Work order:
Take the data below and extract the lines from the one with "The height and" to the one with "Zoom out the map with minus button", inclusive, exactly as written.

--- Input material Enclosed Below ---

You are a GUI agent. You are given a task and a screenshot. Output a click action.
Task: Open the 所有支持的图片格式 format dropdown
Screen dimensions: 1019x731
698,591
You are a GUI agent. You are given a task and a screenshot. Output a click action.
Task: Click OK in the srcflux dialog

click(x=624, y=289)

--- End of Enclosed Input material ---
--- Input material Enclosed Below ---

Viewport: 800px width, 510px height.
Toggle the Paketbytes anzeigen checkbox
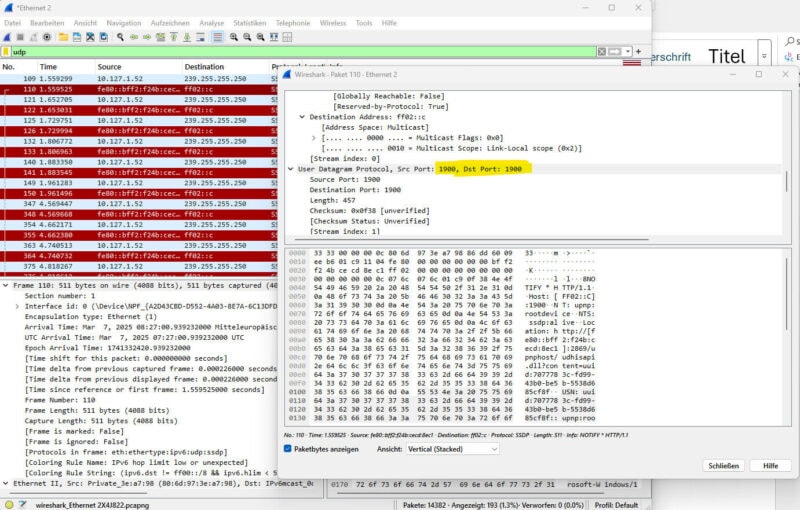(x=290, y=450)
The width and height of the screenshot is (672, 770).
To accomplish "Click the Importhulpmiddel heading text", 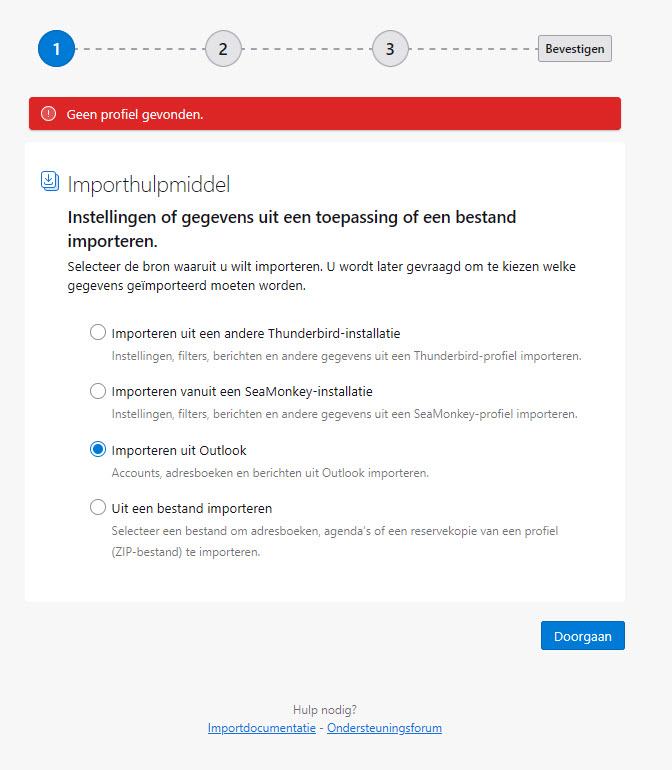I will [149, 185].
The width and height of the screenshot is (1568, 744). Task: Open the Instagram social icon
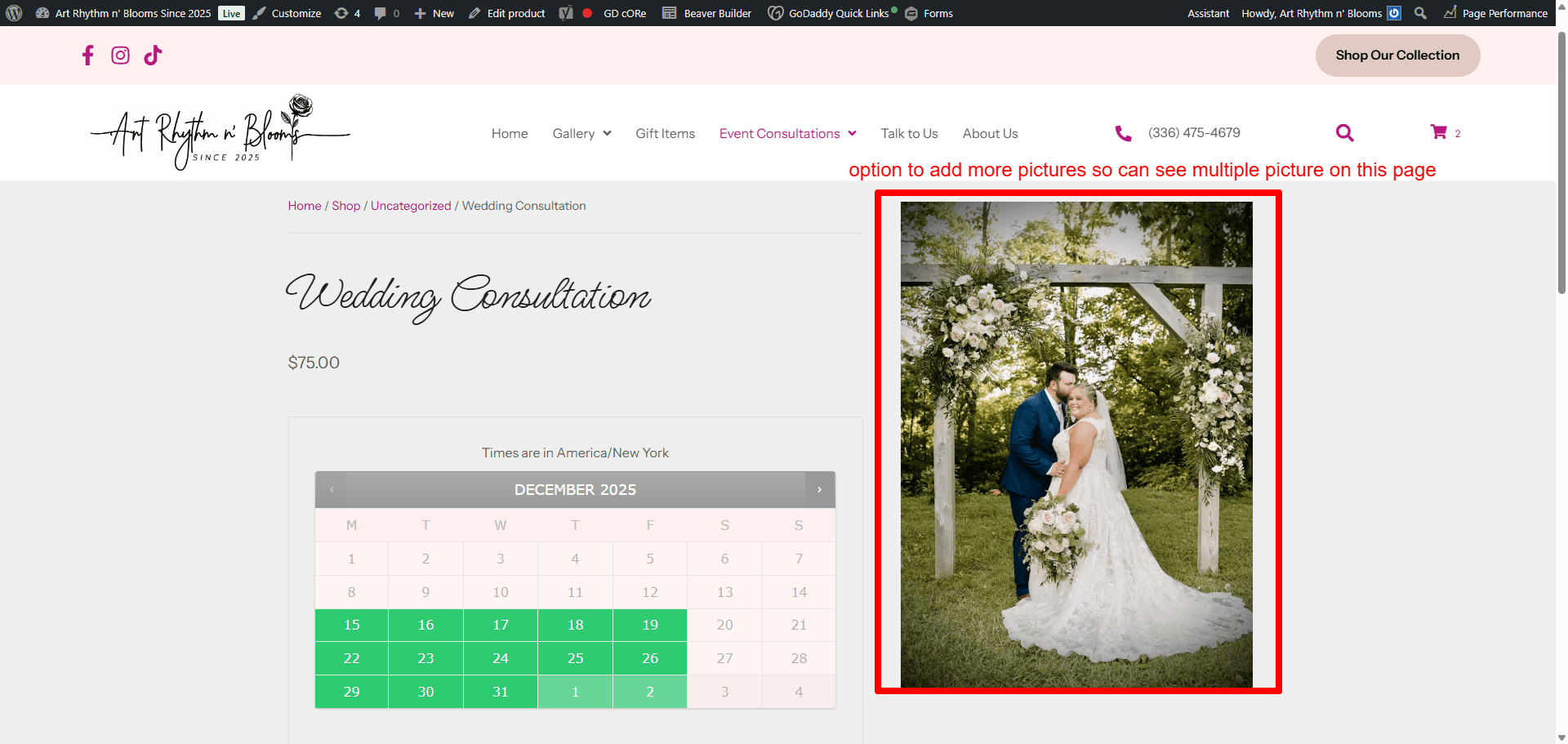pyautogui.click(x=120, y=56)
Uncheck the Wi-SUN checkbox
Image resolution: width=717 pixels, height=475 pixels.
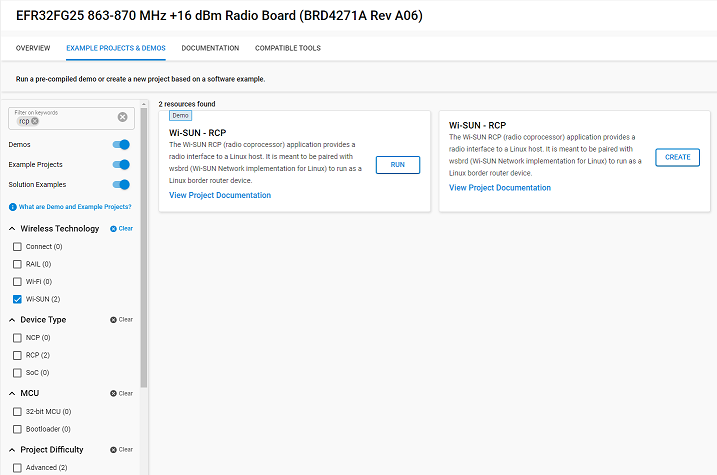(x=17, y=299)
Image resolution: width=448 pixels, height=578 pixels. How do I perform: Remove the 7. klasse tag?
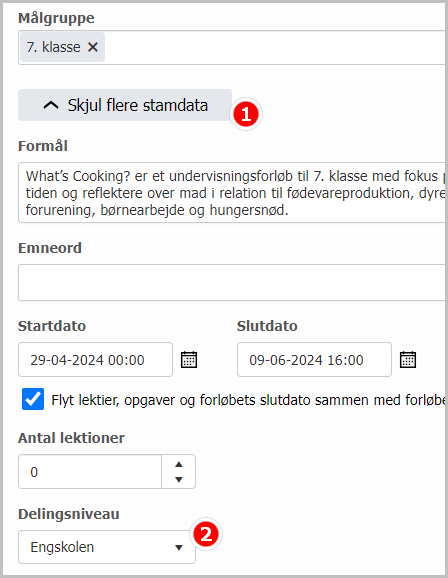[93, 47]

--- End of Enclosed Input material ---
--- Input material Enclosed Below ---

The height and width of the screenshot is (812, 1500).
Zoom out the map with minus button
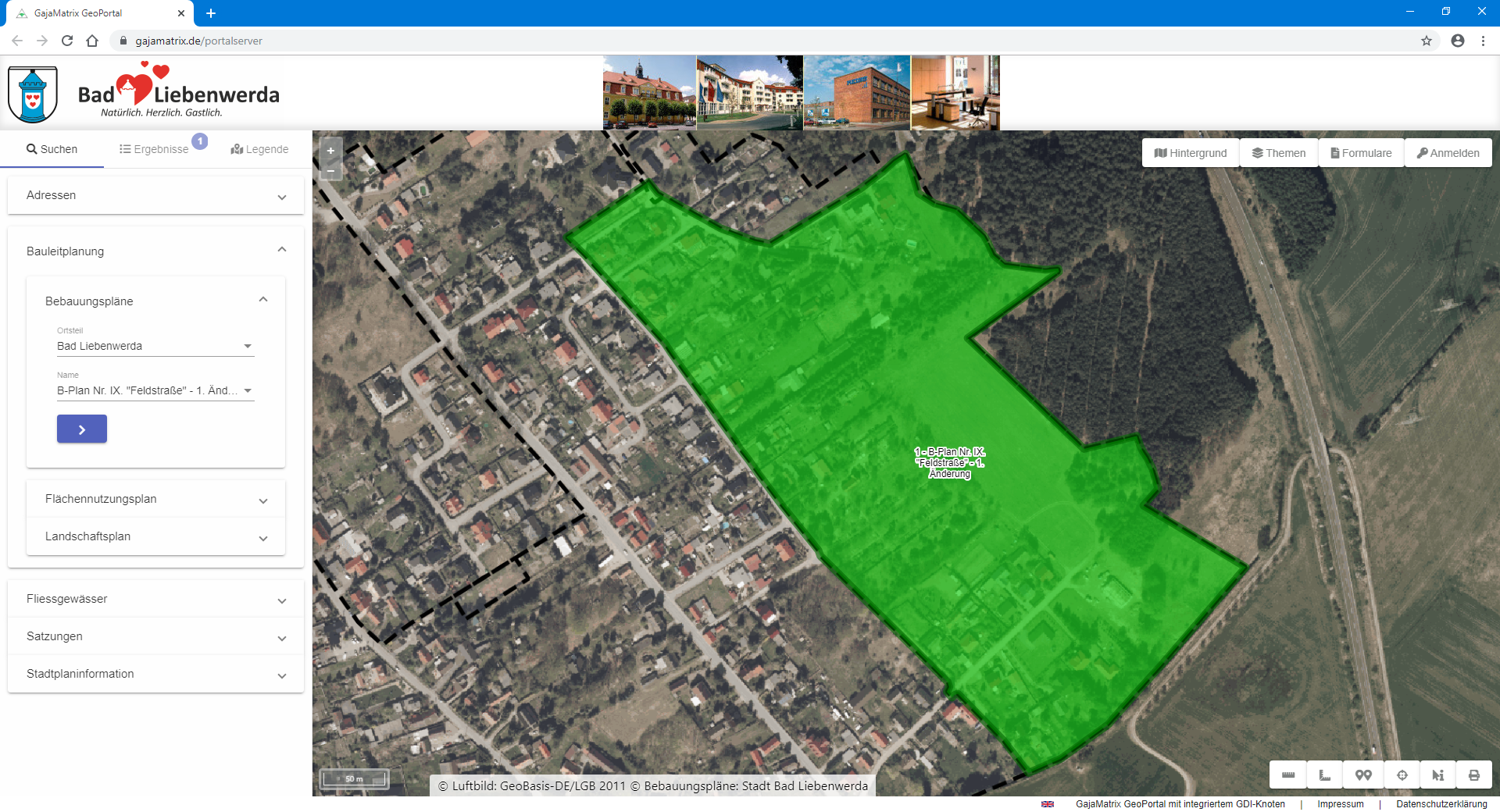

--- End of Enclosed Input material ---

Answer area:
The height and width of the screenshot is (812, 1500).
Zoom out the map with minus button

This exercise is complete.